__Provided data__:
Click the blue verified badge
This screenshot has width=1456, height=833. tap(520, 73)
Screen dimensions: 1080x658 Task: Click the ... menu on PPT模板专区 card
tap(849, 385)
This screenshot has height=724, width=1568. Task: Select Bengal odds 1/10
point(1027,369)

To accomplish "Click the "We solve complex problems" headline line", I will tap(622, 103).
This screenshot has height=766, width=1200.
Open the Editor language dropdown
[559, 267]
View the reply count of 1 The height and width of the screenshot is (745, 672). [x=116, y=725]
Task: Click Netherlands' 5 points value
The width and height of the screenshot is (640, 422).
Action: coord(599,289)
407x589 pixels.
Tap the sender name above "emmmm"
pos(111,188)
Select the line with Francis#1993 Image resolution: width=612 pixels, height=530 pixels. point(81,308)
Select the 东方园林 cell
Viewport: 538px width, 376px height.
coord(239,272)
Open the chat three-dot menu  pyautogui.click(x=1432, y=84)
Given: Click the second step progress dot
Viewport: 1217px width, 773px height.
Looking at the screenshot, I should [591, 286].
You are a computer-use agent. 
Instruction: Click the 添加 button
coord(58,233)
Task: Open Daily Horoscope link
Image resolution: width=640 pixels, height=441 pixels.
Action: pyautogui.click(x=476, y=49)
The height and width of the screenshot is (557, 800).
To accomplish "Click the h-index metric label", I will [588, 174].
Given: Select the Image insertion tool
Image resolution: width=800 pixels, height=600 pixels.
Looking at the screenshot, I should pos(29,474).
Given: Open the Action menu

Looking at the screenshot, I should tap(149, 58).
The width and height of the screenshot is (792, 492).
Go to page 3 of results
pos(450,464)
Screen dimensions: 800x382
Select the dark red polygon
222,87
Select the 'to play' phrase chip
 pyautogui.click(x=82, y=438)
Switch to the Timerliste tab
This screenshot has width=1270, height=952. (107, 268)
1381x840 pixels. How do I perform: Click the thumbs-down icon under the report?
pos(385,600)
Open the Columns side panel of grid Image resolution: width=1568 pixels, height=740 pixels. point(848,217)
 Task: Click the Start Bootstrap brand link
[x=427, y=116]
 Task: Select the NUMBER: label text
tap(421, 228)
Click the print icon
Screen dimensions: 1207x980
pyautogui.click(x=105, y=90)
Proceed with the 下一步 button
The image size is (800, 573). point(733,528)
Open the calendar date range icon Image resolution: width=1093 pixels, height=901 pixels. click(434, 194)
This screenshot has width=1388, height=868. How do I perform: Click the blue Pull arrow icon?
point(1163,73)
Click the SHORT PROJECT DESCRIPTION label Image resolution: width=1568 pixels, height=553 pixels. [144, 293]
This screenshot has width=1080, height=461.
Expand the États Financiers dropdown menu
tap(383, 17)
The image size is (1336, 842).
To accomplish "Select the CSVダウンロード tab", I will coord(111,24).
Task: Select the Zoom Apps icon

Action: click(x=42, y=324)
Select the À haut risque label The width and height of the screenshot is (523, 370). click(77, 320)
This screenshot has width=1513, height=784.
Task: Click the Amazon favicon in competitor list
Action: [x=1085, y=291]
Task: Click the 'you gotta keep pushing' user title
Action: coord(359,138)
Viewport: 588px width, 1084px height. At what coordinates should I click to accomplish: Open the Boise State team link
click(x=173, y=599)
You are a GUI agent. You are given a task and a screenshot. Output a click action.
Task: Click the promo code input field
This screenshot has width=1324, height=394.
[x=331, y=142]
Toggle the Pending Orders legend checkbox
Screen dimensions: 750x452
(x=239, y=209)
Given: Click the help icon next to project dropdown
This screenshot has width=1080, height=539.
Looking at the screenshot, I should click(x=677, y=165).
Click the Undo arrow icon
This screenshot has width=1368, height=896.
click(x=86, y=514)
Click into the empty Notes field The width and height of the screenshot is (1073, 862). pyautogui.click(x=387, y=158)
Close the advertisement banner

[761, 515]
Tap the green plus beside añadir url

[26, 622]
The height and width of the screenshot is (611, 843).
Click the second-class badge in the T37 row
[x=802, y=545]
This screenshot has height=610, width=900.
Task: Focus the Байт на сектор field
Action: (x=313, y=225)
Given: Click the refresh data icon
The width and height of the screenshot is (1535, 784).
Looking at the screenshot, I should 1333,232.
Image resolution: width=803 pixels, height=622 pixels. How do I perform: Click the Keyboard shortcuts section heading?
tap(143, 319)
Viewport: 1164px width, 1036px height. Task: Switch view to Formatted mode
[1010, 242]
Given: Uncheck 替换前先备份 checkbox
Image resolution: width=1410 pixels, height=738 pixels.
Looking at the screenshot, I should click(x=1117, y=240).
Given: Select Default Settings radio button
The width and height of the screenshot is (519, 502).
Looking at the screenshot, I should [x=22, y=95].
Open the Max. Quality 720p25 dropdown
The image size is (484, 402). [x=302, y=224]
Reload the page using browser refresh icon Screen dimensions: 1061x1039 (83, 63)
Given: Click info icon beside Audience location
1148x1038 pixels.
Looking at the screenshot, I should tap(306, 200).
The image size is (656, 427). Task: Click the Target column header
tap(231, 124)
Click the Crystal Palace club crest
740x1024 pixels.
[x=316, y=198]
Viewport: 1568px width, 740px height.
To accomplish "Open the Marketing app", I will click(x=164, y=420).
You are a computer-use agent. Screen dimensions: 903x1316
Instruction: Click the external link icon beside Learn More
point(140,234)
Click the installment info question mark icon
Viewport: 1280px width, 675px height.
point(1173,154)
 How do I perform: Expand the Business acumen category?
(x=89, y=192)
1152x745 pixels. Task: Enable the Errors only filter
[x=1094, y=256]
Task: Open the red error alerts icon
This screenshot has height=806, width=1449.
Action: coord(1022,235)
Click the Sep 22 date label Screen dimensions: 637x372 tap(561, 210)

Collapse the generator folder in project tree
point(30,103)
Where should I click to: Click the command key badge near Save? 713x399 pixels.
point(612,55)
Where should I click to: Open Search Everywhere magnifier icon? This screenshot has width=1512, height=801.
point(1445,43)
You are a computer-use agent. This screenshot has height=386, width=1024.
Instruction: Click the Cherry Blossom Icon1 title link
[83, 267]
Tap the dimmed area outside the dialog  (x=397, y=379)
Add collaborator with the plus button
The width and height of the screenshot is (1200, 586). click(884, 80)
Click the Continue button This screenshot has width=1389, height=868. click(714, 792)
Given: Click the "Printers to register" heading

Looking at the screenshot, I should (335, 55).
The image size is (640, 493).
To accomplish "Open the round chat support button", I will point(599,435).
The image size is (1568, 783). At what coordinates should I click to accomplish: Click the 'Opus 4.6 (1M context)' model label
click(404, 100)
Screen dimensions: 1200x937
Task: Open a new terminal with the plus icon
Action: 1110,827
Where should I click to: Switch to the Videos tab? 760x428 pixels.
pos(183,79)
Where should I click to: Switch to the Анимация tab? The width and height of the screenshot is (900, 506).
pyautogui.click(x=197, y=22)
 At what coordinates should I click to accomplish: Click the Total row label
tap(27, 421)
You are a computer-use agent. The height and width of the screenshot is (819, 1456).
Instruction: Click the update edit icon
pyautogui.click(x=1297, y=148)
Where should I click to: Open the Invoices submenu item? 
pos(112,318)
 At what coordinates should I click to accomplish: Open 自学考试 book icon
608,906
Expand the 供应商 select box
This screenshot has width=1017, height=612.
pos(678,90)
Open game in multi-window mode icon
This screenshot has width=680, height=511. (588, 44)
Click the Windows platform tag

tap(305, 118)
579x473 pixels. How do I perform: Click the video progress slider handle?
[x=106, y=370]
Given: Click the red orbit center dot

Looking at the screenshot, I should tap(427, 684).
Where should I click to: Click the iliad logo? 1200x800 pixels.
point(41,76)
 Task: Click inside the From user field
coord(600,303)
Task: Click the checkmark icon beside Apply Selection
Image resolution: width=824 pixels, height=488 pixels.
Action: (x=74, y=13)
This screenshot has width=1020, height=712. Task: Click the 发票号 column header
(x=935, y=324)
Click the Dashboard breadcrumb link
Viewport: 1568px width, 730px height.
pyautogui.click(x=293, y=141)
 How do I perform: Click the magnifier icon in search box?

__Your assignment__: Bring together all lines from the listing that contain the word "refresh".

__Exercise solution__:
Given: Click the refresh data icon
Reload the page using browser refresh icon Screen dimensions: 1061x1039 (83, 63)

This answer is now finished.